Задание 1 | Перепишите фрагмент исходного текста, заменив «тусовок» на «сообществ». Начните со слов «Основные полезные советы» и остановитесь после слов «желании можно освоить.».
Задание 2 |
Определите, соответствуют ли исходному тексту следующие утверждения. Для каждого ответьте «да» или «нет» и дословно приведите решающие слова текста.
(а) Языки тусовок многообразны и быстро обновляются.
(б) Складка определяет горизонт персональности.
(в) Ветхость сущего легко определить на глазок.

Исходный текст |
Основные полезные советы

Для этнографа от философии притягательность агональных тусовок состоит в том, что там можно наблюдать за философией в зоне ее ближайшего востребования.

Кроме того, в отличие от широко раскинувшихся территорий здравого смысла, где все философствуют в принципе на одном языке, сохраняющемся в течение нескольких поколений, языки тусовок многообразны и подвержены быстрому обновлению. Однако рецептура производства текстов имеет общие черты, и некоторые производственные навыки при желании можно освоить.

Вот образец, претендующий на требуемый уровень крутизны:

«Текстура сущего, будучи даже достаточно однородной, неизбежно содержит в себе складку или ее возможность. Не это, однако, составляет проблему. Складка не определяет ни горизонта персональности, ни резерва гарантированного будущего — последний задается, скорее, прочностью на разрыв.

А вот прошлое, если оно не прошло мимо, сказывается в ветхости сущего как здесь наличного: ветхость не определить на глазок, но в решающем испытании она дает о себе знать. Однако и прочность и надежность сами по себе определяются стандартным выбором, многократно свершенном в прошлом, они ничего не говорят о моей уникальности и пригодности-для-меня.

Исходные данные |
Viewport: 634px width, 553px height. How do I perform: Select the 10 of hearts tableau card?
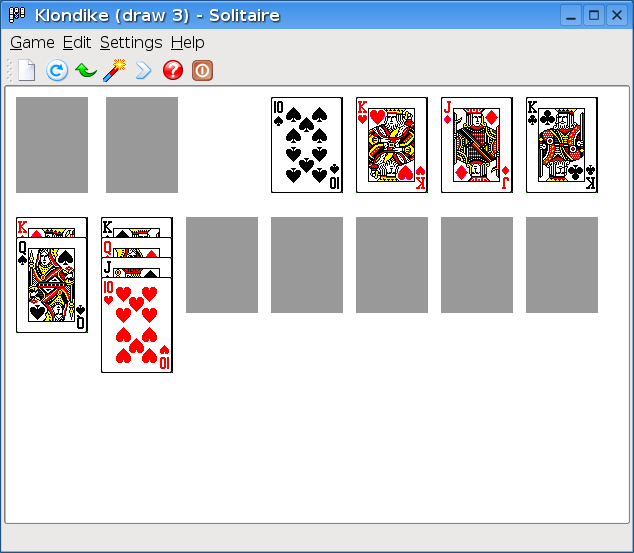click(137, 325)
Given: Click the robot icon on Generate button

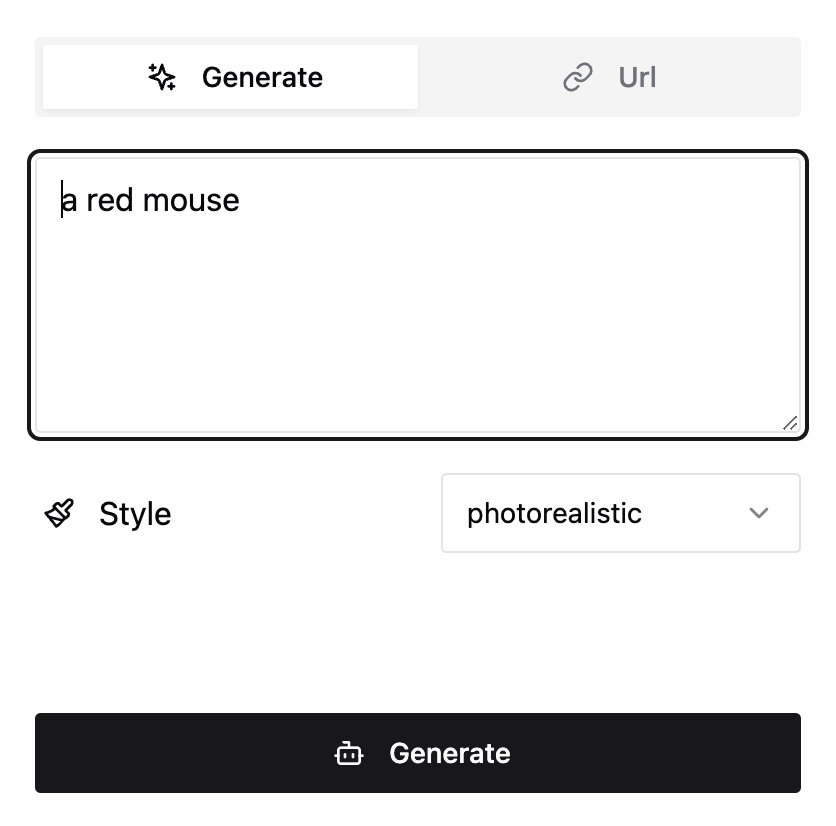Looking at the screenshot, I should tap(349, 753).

Правильный ответ 1 |
Основные полезные советы

Для этнографа от философии притягательность агональных сообществ состоит в том, что там можно наблюдать за философией в зоне ее ближайшего востребования.

Кроме того, в отличие от широко раскинувшихся территорий здравого смысла, где все философствуют в принципе на одном языке, сохраняющемся в течение нескольких поколений, языки сообществ многообразны и подвержены быстрому обновлению. Однако рецептура производства текстов имеет общие черты, и некоторые производственные навыки при желании можно освоить.

Правильный ответ 2 |
(а) Да: «языки тусовок многообразны и подвержены быстрому обновлению».
(б) Нет: «Складка не определяет ни горизонта персональности, ни резерва гарантированного будущего».
(в) Нет: «ветхость не определить на глазок».